Paul Holland, ISF Principal Research Analyst
Zero trust is a phrase that gets bandied about all over the place and it now seems that you cannot read an article related to information security without it being mentioned in some form, whether as the answer to all securities woes or the next greatest thing from a vendor. Ransomware seems to be another word we cannot escape, appearing on a daily basis in media headlines. But how do these two topics relate?
Could zero trust be an answer to the problem of ransomware? Read on to find out more.
Zero trust is often touted as the way to fix all of security’s problems. Although this is not 100% accurate, it can help to secure environments against many different types of attacks and do it well. To understand why it is not a complete magic bullet, let’s look at what zero trust really is and isn’t. First, some vendors are of the opinion that they can sell you a zero trust solution but this is not strictly true: there is no one technological solution that can supply you with zero trust. At its heart zero trust is a strategy, based upon architectural concepts that take multiple security tools and combine them to create an environment that never trusts but always verifies.

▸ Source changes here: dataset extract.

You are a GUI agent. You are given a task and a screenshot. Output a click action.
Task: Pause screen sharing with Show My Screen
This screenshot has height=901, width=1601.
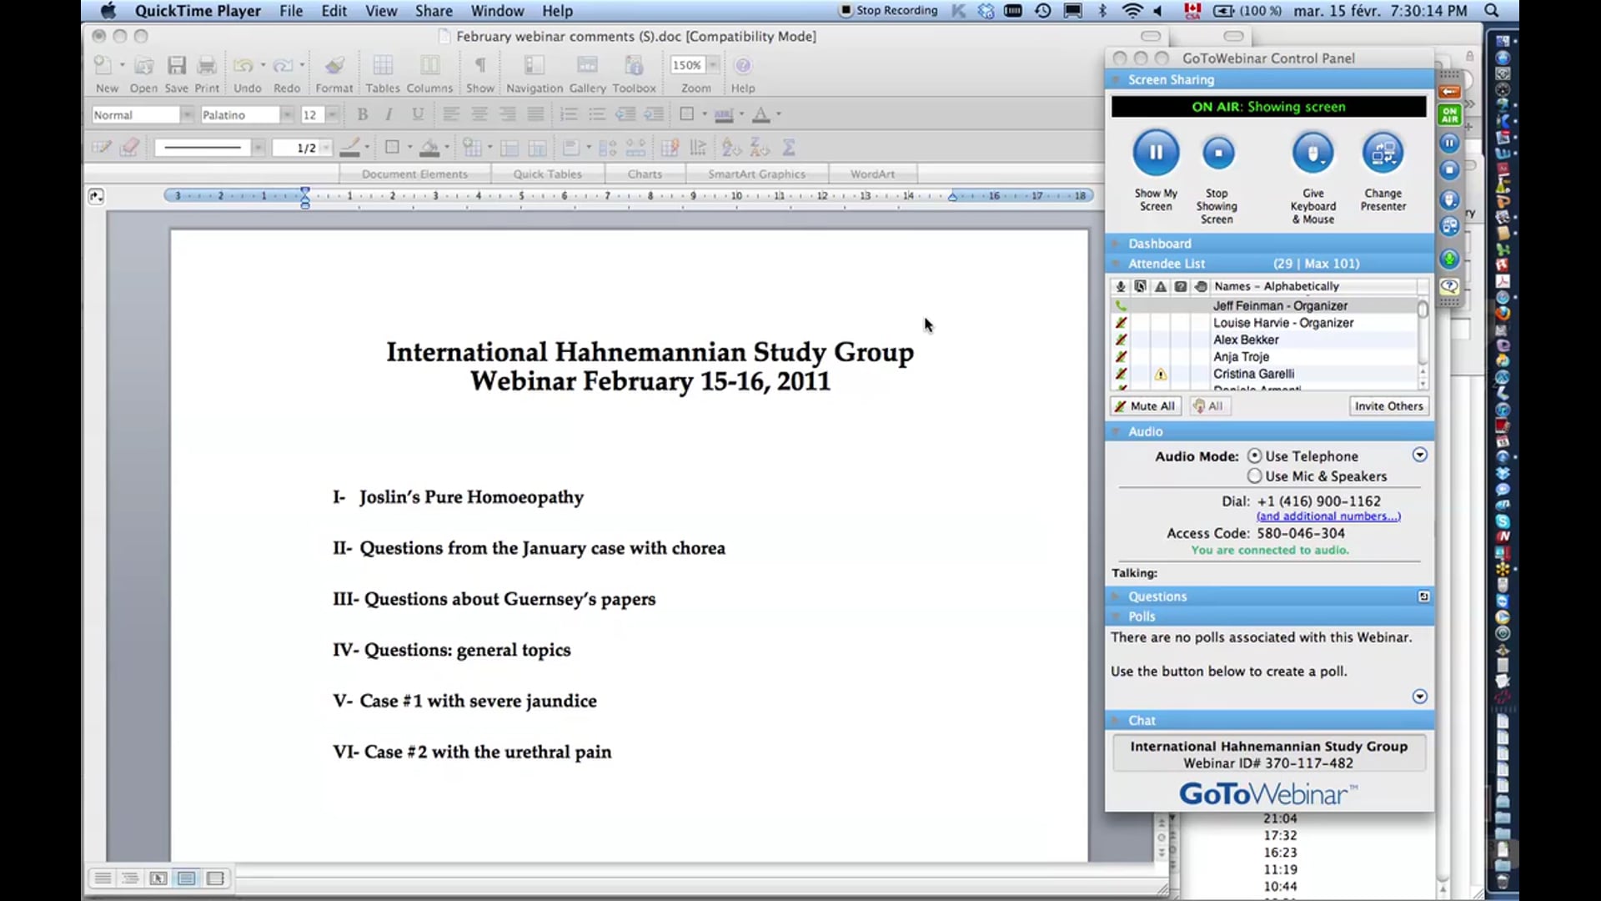tap(1156, 152)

Second, zero trust will not solve all of an organisation’s security problems, rather it is designed to help limit the options for an attacker and minimise the damage caused if there is a breach or incident, such as a ransomware attack that transcends the entire IT environment. This is achieved by limiting lateral movement within an organisation’s infrastructure through a more granular approach to segmentation, which is the primary focus of a zero trust environment. By inhibiting lateral movement, organisations can realise tangible benefits of transforming to a zero trust environment.
A zero trust environment breaks down IT infrastructure into miniature infrastructure segments usually called a protect surface. Each protect surface is secured with technical controls, commensurate with the level of protection required for the resources contained. The segmentation of protect surfaces helps to prevent the spread of a ransomware infection and keep business operations running. Certainly, the news everyone wants to hear. This makes it sound as though zero trust is easy to implement but sadly it is not a quick or simple fix. Zero trust needs to be planned as a long-term strategy to be successful, building upon existing security tools but changing how you implement, architect and use these tools to turn them into a zero trust network architecture (ZTNA).

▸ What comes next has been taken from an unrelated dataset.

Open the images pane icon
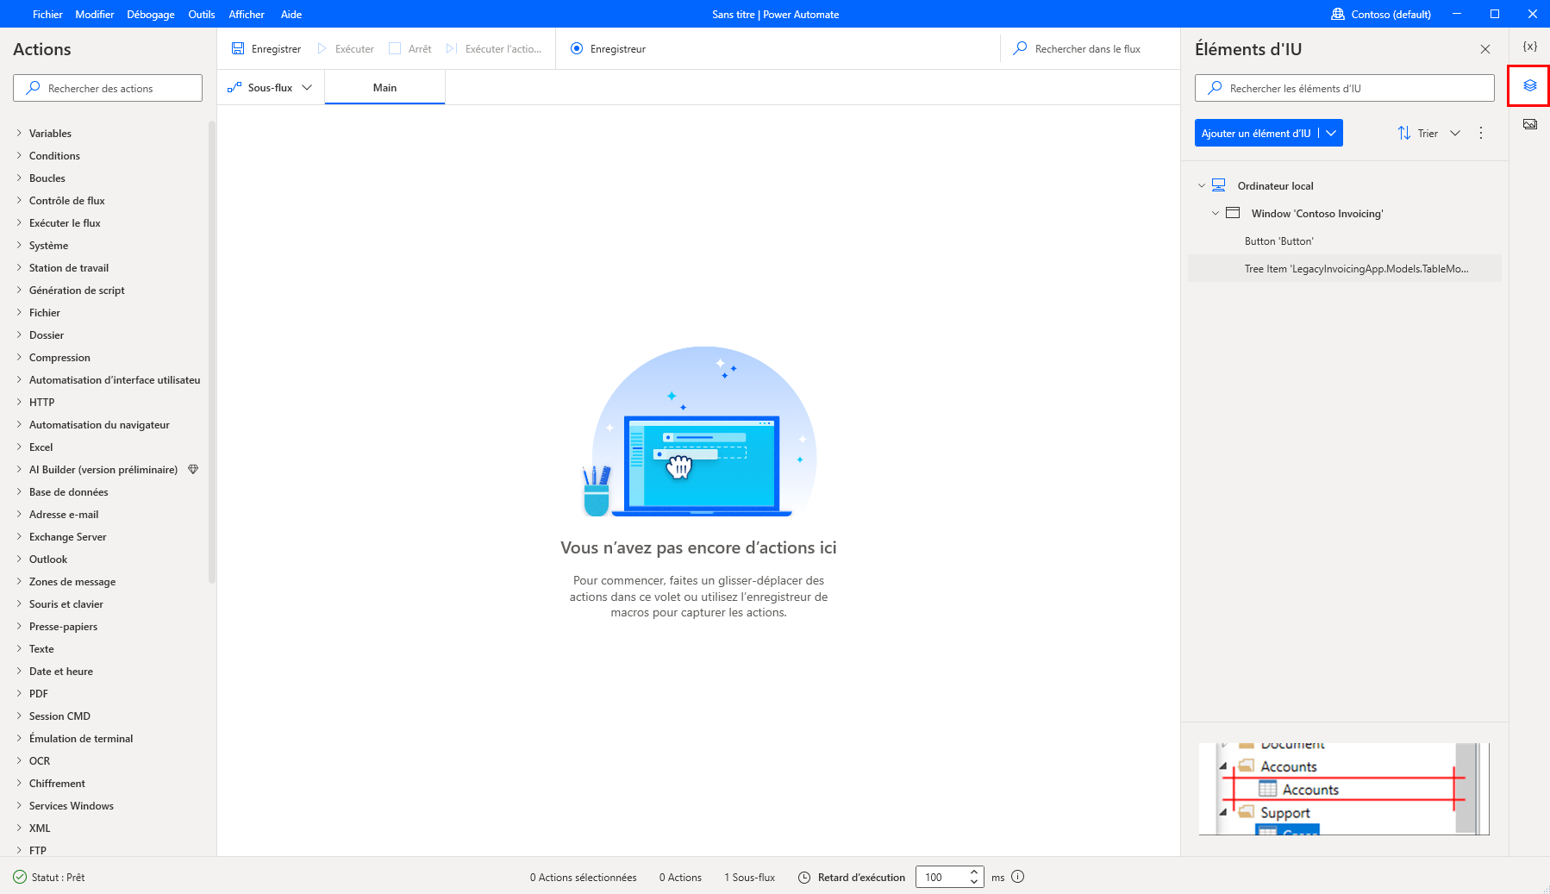1550x894 pixels. tap(1529, 123)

To implement a ZTNA effectively, an organisation’s infrastructure and corresponding data, applications, assets and services (DAAS) resources all need to be understood. Creating and maintaining a comprehensive content management database (CMDB) is a good way to achieve this. The next step is to understand the criticality of each resource (i.e. the crown jewels) in order to put in place a ZT transformation programme. This will offer the most secure options for the most vital resources in an organisation.

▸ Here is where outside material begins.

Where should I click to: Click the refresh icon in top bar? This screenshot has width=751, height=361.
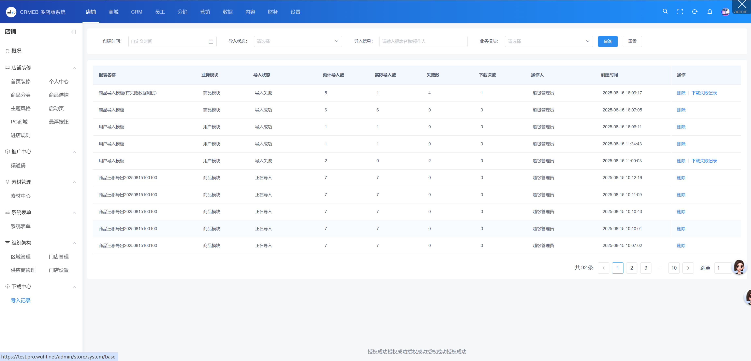tap(695, 12)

As zero trust is a strategy, organisations will need to look at implementing it in the same way as a transformation project. It therefore needs to be delivered in conjunction with the business – this is not a journey that IT and information security can do alone. It is a long journey, that needs careful thought, planning and business buy-in; otherwise a zero trust journey will fail and potentially leave the organisation in a worse position than before they started. Get the journey right though and the business will be reassured that the organisation is adequately protected against many threats including ransomware, allowing for a quick response to a fast moving problem.